The first temporal abstraction procedure derives symbolic descriptions from the data that are predefined using existing concepts from the medical language. In the second procedure, a large space of numerical meta features is searched through to discover relevant features from the data. These procedures were applied to a prediction problem from intensive care monitoring data. The predictive value of the resulting meta features were compared, and based on each type of features, a class probability tree model was developed.
The numerical meta features extracted by the second procedure were found to be more informative than the symbolic meta features of the first procedure in the case study, and a superior predictive performance was observed for the associated tree model.

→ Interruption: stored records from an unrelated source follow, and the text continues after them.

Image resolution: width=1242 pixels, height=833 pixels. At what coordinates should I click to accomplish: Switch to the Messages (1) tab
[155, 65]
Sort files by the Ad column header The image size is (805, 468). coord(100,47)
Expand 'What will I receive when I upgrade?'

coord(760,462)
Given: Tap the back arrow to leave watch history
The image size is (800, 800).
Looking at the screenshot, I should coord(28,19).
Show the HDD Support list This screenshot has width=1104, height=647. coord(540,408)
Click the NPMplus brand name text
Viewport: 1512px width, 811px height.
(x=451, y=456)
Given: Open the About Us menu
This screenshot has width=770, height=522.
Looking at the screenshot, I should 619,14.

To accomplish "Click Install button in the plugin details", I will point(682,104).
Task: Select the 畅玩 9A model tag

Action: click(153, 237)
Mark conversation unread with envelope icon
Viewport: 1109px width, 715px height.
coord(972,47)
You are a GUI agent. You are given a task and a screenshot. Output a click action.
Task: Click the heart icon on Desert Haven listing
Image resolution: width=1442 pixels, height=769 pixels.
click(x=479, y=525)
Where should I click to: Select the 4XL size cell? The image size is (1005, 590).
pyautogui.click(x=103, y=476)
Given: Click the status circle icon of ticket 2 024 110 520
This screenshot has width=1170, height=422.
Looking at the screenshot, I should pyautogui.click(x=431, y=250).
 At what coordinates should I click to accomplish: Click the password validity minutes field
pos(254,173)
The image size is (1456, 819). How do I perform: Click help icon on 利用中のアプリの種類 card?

The findings indicate that for prediction from monitoring data, induction of numerical meta features from data is preferable to extraction of symbolic meta features using existing clinical concepts.
比较两种从监测数据中提取元特征的时间抽象方法。在从时间数据进行预测时,预测建模前的特征提取是一种常见策略。然而,该策略中的一个基本困境在于提取应在多大程度上由领域知识指导,以及在多大程度上应由可用数据指导。本案例研究中比较的两种时间抽象方法在这方面存在差异。
第一种时间抽象方法从使用医学语言中的现有概念预定义的数据中得出符号描述。在第二种方法中,搜索大量数值元特征空间以从数据中发现相关特征。这些方法被应用于重症监护监测数据的预测问题。比较了所得元特征的预测价值,并基于每种类型的特征开发了一个类概率树模型。
在案例研究中,发现第二种方法提取的数值元特征比第一种方法的符号元特征信息量更大,并且观察到相关树模型具有更好的预测性能。
研究结果表明,对于从监测数据进行预测,从数据中归纳数值元特征比使用现有临床概念提取符号元特征更可取。